El
reciente referendo británico para determinar la salida (Brexit) o permanencia (Bremain)
del Reino Unido de la Unión Europea (UE), es el último pero no el único caso de
utilización partidista de la herramienta de la consulta popular. Tanto este
referéndum como el anterior sobre la independencia de Escocia, como muchos
otros celebrados en numerosos países, son ejemplos claros de cómo una
herramienta que en teoría es apropiada para resolver cuestiones de
trascendencia nacional se pervierte tanto por los motivos de su convocatoria,
como por la información suministrada a los electores, así como por la validez
de su resultado. En Francia, un alto número de referéndums han sido realizados
por razones políticas oportunistas, cuando el gobierno vio la oportunidad de
humillar o dividir a la oposición. En Italia su uso ha sido frecuentemente
destructivo. Incluso en Suiza y Estados Unidos, su excesivo uso cansa a la
población que raramente alcanza un quorum
mínimo de un 50% de participación.
Los
motivos que movilizan a los votantes en referéndums están más relacionados con disputas
de política interna, que con la pregunta en sí misma. Muchos británicos lo suelen
ver como una oportunidad de castigar a un dirigente impopular, y por ello una
vez convocado todo vale para ganar, y lo que menos importa es el interés real
del ciudadano o de la nación. Normalmente la información que se suministra a la
población es sesgada, cuando no manipulada o, simplemente, falsa. El
reconocimiento por parte de sus promotores apenas unos días después del Brexit de que algunos de sus argumentos (la
contribución británica al presupuesto comunitario, por ejemplo) eran falsos, no
son sino una muestra más del cinismo con el que los partidarios de una u otra
opción desinforman al ciudadano.
Así
pues, es particularmente importante que un referéndum se haga bien, y para ello
nada mejor que las reglas que lo rijan sean definidas con anticipación, de tal
modo que todos sepan cuáles son, y no se debata a posteriori la validez o
interpretación de los resultados. Existe un buen número de aspectos que deben
regularse para que el uso de los referéndums no se pervierta.
Cuestiones a preguntar.

▶ **LISTA DE REGISTROS**
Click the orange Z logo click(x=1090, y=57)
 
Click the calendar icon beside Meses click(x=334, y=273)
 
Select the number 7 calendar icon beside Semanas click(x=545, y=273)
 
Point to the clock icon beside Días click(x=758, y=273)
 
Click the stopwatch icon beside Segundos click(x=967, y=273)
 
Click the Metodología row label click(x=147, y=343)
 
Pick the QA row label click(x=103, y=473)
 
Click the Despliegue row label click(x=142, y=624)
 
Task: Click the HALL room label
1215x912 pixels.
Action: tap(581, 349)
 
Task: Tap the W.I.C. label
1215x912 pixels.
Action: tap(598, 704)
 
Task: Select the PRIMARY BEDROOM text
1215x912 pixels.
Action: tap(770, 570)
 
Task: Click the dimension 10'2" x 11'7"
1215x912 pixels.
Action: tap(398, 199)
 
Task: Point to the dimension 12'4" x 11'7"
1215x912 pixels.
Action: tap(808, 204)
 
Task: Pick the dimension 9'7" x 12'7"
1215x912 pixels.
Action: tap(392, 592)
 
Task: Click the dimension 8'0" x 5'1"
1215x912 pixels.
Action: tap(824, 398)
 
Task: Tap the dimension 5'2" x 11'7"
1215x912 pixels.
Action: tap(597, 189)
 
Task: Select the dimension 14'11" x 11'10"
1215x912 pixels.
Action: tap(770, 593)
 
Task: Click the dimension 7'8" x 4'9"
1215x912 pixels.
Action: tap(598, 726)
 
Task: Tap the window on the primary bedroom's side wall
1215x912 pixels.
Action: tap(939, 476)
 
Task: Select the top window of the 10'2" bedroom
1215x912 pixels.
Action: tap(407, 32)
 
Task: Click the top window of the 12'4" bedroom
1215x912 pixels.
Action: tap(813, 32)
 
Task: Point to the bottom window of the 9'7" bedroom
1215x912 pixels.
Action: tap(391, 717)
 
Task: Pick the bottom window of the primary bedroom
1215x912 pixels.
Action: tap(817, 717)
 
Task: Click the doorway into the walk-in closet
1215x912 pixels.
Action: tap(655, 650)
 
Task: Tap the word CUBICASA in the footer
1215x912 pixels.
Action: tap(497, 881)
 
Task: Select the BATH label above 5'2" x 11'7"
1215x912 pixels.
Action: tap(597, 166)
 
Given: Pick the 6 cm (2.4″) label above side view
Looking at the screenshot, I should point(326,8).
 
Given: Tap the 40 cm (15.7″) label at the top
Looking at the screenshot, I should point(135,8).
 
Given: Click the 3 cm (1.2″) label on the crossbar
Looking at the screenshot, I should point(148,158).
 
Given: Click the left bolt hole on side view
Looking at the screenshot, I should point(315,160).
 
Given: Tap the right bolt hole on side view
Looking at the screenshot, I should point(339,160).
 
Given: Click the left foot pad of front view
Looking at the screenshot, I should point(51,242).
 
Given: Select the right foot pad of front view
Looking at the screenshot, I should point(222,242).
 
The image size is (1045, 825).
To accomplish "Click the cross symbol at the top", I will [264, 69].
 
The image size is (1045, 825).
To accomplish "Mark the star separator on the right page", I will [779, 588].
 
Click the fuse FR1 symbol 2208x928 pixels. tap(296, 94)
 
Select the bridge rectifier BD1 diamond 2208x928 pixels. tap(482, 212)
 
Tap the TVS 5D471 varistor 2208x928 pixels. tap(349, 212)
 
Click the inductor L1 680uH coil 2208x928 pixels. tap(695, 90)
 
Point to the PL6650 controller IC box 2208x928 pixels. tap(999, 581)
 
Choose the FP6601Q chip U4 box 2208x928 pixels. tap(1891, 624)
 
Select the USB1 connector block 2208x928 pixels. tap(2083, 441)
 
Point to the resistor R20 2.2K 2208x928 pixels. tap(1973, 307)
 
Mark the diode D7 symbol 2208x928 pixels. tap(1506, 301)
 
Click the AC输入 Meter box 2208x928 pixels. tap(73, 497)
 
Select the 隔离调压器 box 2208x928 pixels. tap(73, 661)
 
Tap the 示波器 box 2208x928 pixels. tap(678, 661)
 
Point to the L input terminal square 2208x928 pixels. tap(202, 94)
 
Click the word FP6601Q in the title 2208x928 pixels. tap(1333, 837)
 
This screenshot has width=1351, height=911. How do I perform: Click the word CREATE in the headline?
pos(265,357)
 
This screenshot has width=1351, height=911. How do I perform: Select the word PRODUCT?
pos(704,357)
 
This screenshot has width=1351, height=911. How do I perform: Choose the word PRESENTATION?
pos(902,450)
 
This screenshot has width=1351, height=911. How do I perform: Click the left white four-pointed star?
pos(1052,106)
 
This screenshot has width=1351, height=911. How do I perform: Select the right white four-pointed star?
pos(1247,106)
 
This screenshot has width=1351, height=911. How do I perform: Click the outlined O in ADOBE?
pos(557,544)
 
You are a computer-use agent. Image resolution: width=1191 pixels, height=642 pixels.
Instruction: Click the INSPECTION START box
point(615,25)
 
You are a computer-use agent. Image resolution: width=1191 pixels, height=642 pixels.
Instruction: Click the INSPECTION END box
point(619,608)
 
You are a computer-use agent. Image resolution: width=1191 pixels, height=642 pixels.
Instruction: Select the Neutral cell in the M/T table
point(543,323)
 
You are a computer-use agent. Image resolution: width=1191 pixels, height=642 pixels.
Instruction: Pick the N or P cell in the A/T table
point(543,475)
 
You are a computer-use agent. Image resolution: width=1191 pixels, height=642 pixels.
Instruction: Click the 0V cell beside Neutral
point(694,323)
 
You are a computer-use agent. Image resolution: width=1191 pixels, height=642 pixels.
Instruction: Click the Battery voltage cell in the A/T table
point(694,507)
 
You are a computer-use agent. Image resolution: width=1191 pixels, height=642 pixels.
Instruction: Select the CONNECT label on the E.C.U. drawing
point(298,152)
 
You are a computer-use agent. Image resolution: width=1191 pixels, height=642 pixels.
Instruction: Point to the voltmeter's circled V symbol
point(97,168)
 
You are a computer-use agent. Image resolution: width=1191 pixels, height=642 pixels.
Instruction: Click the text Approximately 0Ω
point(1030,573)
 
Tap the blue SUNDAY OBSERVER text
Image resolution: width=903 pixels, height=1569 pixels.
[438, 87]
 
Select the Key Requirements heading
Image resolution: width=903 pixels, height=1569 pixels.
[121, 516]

▶ **INSTRUCCIONES**
**1)** Reproduce sin ningún cambio el fragmento del texto sobre los referéndums que comienza con "del Reino Unido" y continúa hasta "50% de participación.".
**2)** Di si cada afirmación coincide con el texto sobre los referéndums. Contesta sí o no y cita las palabras exactas del texto que lo deciden.
(a) En Italia el referéndum se ha usado muchas veces de forma destructiva.
(b) En Suiza y Estados Unidos la participación suele pasar del 50%.
(c) Conviene fijar las reglas del referéndum después de conocer los resultados.

▶ **RESPUESTAS POR TAREA**
**1)**
del Reino Unido de la Unión Europea (UE), es el último pero no el único caso de
utilización partidista de la herramienta de la consulta popular. Tanto este
referéndum como el anterior sobre la independencia de Escocia, como muchos
otros celebrados en numerosos países, son ejemplos claros de cómo una
herramienta que en teoría es apropiada para resolver cuestiones de
trascendencia nacional se pervierte tanto por los motivos de su convocatoria,
como por la información suministrada a los electores, así como por la validez
de su resultado. En Francia, un alto número de referéndums han sido realizados
por razones políticas oportunistas, cuando el gobierno vio la oportunidad de
humillar o dividir a la oposición. En Italia su uso ha sido frecuentemente
destructivo. Incluso en Suiza y Estados Unidos, su excesivo uso cansa a la
población que raramente alcanza un quorum
mínimo de un 50% de participación.

**2)**
(a) Sí: "En Italia su uso ha sido frecuentemente destructivo."
(b) No: "su excesivo uso cansa a la población que raramente alcanza un quorum mínimo de un 50% de participación."
(c) No: "las reglas que lo rijan sean definidas con anticipación"